A ARCA DA MEMÓRIA –

A psicologia social das redes quer nos ensinar a esquecer do passado. Teimoso e nostálgico, o que eu realmente nunca esqueço é de visitar o meu baú, aquele onde preservo, com ferrenho saudosismo, a lembrança que ainda me resta das coisas e das pessoas.

DOUTOR JACOB

Aos quatro anos de idade, fui acometido de uma violenta infecção no olho direito. Eram os anos 1950, e grandes as dificuldades para o tratamento. O problema ficou sério e meus pais – não sei por que meios – obtiveram ajuda com o melhor – talvez único – oculista de Natal, o doutor Jacob Wolfson.

O tratamento não chegou a terminar. No dia 12 de julho de 1951, o doutor Jacob morria em desastre de aviação, em Sergipe, integrando a comitiva do jovem governador Dix-Sept Rosado, que também morreu no acidente, antes de completar o primeiro ano do seu mandato. A tragédia que abalou o Estado, também complicou a minha recuperação.

AQUELE CASAL

Era uma casa comum, como em qualquer comunidade pobre.   Uma janela, e a porta principal dividida em duas, permitindo fechar a parte de baixo, ficando aberta a de cima. Dela, um casal unido, sem filhos, era alvo de comentários no bairro.

Pela manhã, encenavam a romântica despedida de todos os dias, quando ele saia para o trabalho. Ficavam acenando, ela, da porta e ele caminhando e voltando-se a todo instante, até dobrar a esquina. Singelos gestos de carinho, quem sabe, amor.

Durante as refeições, uma extravagância. À mesa, cuspiam e até escarravam no prato um do outro, e só então comiam o alimento.  As portas eram fechadas e a mesa era na sala. Os garotos disputavam as brechas da janela e da porta para verem as grossas cusparadas despejadas na bizarrice. Fui testemunha do ritual.

JOÃO MATA-PORCO

Seu João vivia do abate de animais, principalmente o que designava o apelido. Mas carneiros, bezerros, bodes e até galinhas, também passavam pelo seu afiado cutelo. O quintal de casa, sujo, úmido, insalubre, era o matadouro para onde, semanalmente, acudia a vizinhança para comprar os cortes, pesados na tosca e inconfiável balança, auxiliar da tarefa.
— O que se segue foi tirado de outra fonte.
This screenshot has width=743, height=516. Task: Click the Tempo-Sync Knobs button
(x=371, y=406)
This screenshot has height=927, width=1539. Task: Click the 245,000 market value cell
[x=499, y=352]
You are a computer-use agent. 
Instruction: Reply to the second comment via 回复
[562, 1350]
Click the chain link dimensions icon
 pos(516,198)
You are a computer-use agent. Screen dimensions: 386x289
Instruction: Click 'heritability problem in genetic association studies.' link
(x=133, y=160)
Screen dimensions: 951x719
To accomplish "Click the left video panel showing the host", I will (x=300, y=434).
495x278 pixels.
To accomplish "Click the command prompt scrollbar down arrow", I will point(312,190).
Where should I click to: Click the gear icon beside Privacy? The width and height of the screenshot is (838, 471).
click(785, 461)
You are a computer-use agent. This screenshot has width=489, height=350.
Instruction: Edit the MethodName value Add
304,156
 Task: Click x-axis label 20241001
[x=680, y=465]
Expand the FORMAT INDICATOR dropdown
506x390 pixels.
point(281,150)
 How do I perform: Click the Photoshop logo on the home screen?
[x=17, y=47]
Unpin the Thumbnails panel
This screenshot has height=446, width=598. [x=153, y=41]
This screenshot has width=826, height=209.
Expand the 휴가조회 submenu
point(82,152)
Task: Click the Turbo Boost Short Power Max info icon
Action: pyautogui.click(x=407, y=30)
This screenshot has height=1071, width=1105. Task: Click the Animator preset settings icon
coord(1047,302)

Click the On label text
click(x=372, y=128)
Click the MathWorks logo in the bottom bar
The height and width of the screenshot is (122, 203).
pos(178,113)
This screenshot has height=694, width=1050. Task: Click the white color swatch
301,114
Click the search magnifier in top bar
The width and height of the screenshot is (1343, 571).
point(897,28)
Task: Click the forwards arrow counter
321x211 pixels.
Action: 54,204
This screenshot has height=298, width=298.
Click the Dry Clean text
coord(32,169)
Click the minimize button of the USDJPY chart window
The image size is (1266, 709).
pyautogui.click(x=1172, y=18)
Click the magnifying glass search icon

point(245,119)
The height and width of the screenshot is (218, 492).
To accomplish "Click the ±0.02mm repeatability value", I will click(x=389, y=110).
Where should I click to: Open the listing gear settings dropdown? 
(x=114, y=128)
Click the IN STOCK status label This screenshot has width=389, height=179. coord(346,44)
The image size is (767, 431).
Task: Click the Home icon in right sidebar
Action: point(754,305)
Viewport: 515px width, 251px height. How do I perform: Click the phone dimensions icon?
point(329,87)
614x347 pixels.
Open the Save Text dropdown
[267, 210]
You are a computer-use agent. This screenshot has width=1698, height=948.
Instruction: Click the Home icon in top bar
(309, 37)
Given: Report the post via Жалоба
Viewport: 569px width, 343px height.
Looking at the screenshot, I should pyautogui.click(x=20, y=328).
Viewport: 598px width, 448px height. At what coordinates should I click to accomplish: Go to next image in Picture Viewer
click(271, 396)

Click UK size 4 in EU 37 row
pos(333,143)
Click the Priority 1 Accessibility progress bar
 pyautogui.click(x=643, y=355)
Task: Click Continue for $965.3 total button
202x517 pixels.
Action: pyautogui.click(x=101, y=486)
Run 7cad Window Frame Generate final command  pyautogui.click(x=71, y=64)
 Um grosso e indescritível bigode filtrava os versos desafinados e rudes que intentava cantar, enquanto descarnava um osso ou trinchava um pedaço de carne. Foi lá, na casa de João Mata-Porco, que eu, com atento ouvido musical, aprendi esta singeleza:

Calango matou um boi / Pendurou os quarto na têia / Lagartixa foi bulir / Calango meteu-lhe a pêia. / É isso que acontece / A quem bole nas ‘coisa’ alheia”

SEU CELSO E DONA JULIA

Com um jeitão de aristocrata da roça, Seu Celso falava pouco, tinha uns bigodões do século dezenove, que zelosa e diariamente enrolava e espichava com o auxílio de um palito de fósforo. As calças eram seguras pelo cinturão por fora das alças do cós. Morava com dona Júlia, a esposa de voz mansa e contida das mulheres bem criadas, bem educadas. Eram padrinhos do meu pai, e referência para os vizinhos.

Um dia – ninguém soube por que – o casal ficou “de mal”, passando vários anos sem se falar. Isso mesmo. Convivendo, atendendo-se mutuamente, mas intrigados, sem conversarem entre si. Dizem que foram onze anos!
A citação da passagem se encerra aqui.